Cycling ban at 16 spots across Hong Kong set to be lifted in months

The Kennedy Road flyover near St Joseph’s Church in Central, Shek O Headland Road and Shek O Village Road on the south side of Hong Kong Island are among the places where the rules are to be relaxed.

The department said in September work would go ahead to lift the ban on Choi Ha Road. This included the removal of traffic signs, new road markings and the modification of parapets.

Transport officials consulted Kwun Tong District Council in March last year on the proposal and councillors had no objections.

But in a recent reply to the Post’s inquiries, a department spokesman revealed the project would need another six months to complete.

“The department has finalised the scope of the enabling works for lifting the bicycle prohibition zone on Choi Ha Road with the relevant works department,” the spokesman said.

“The enabling works are scheduled for completion in the second half of 2019 tentatively.”

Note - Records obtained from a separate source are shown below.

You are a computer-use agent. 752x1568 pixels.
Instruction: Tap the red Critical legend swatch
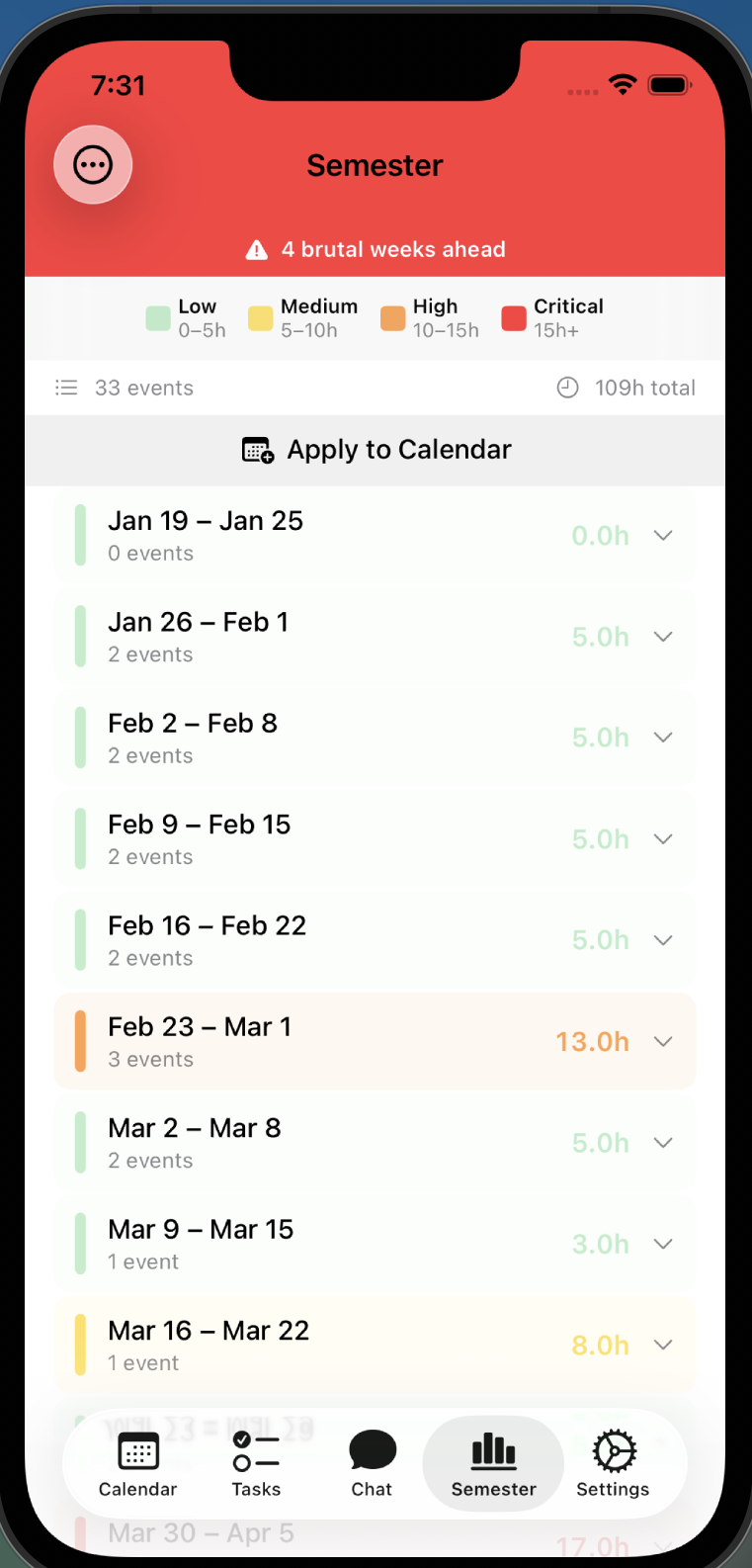514,318
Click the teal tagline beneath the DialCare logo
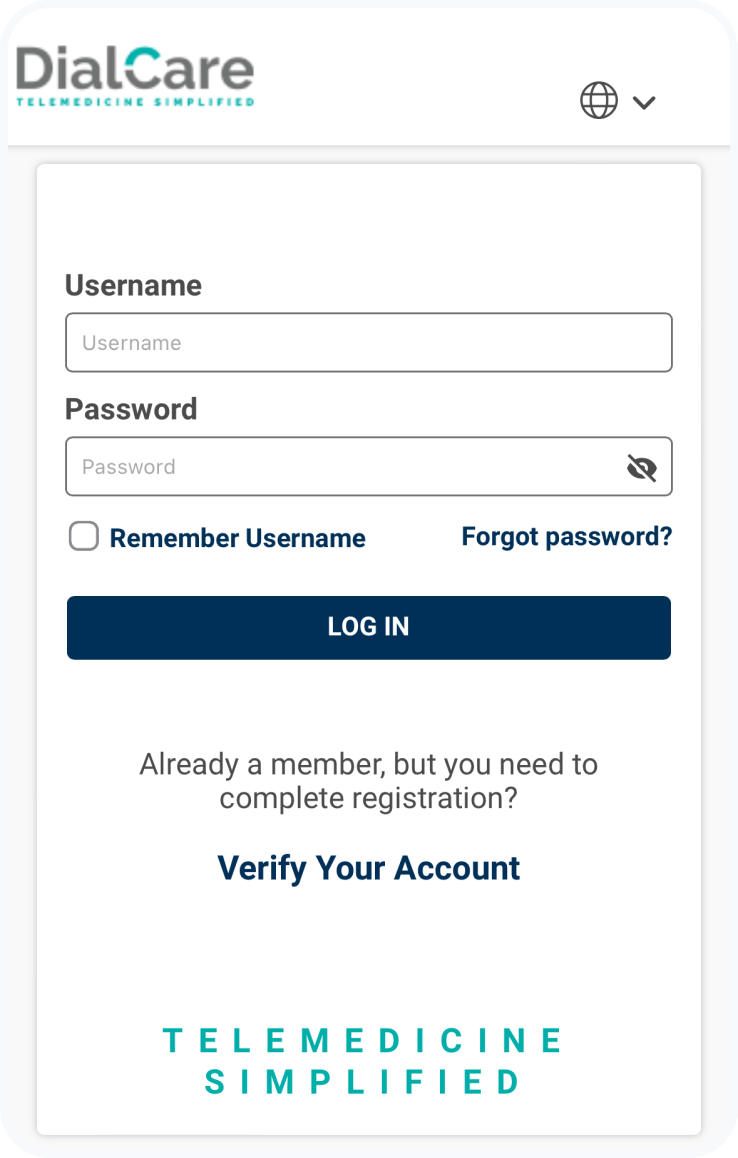 [135, 102]
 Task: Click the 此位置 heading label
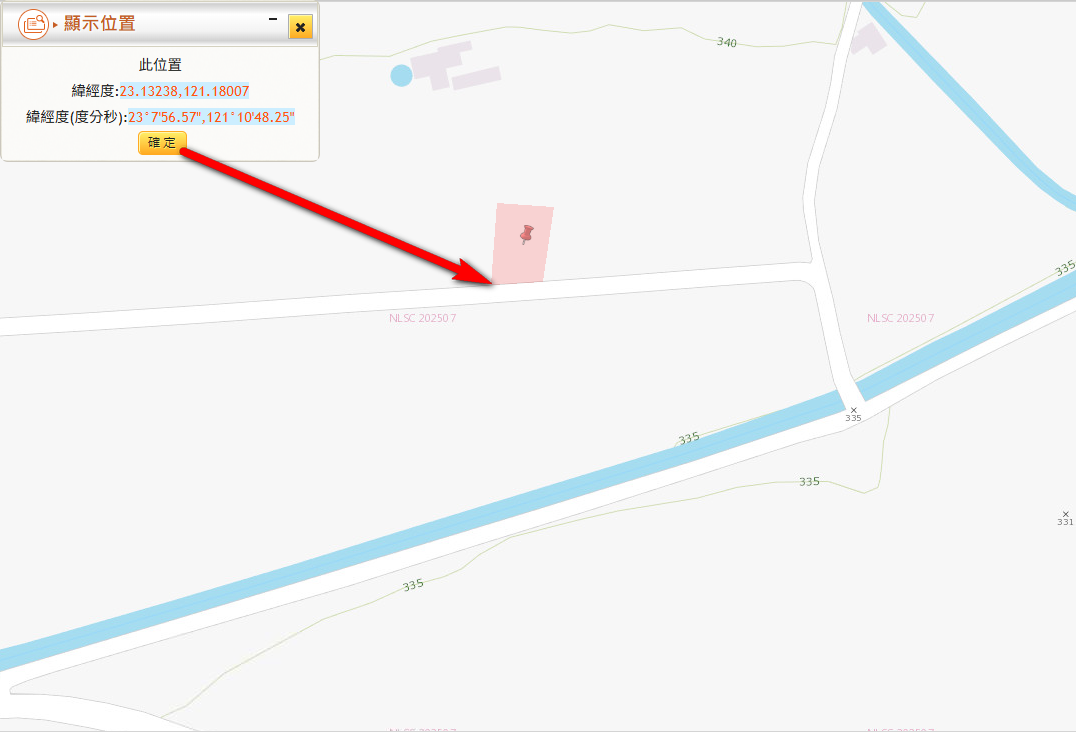point(160,65)
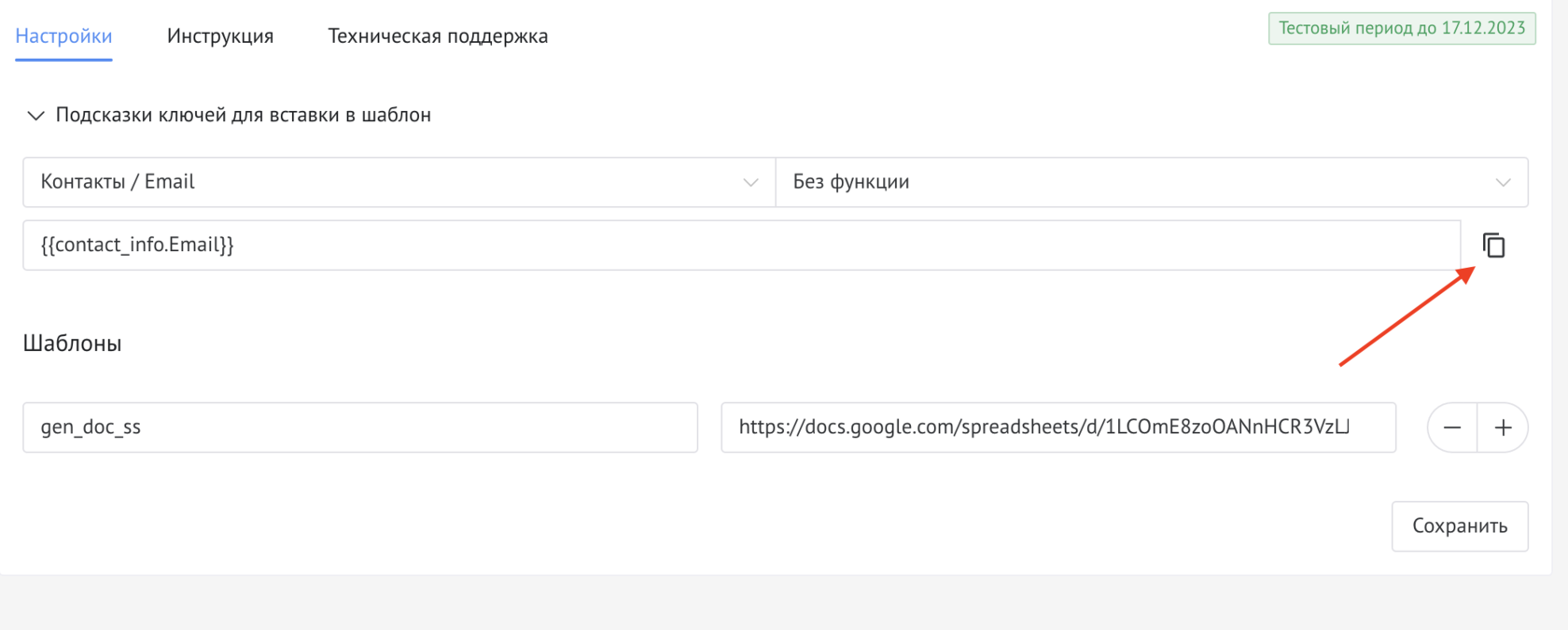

An on-site inspection by the Post near the flyover last Friday found the preparatory works had yet to start.

Lawmaker and keen cyclist Wu Chi-wai, who represents Kowloon East which includes Kwun Tong, said progress of the enabling works on the flyover was unreasonably slow.

“It’s a sign the government is not so keen on lifting cycling restrictions in the city,” said Wu, who has been pushing for a bicycle-friendly policy since he was elected as a lawmaker in 2012.

He said the flyover was an ideal place to lift the ban because it was relatively wide and there were two-foot-wide shoulders, emergency stopping lanes by the verge, on both sides of the road.

Kwun Tong district councillor Tam Siu-cheuk agreed the department was acting too slowly with regard to work on the flyover.

“It shouldn’t take more than two months to complete enabling works such as removal of the ‘No cycling’ road sign,” Tam said.

He added that the department should take measures to ensure the safety of cyclists using the flyover after the ban was lifted.

Why plan to have Hong Kong cyclists riding on flyovers warrants a rethink

Noting the concerns of some district councillors about road safety, Wu suggested a licensing system for cyclists to ensure they were skilled enough to ride on the roads.

Turner said while he was frustrated with the snail’s pace of removing the “No cycling” sign on the flyover, members of the public should be more concerned about the broader question.

“Those signs were put up without scientific justification or public consultation. They shouldn’t have been installed in the first place,” he said.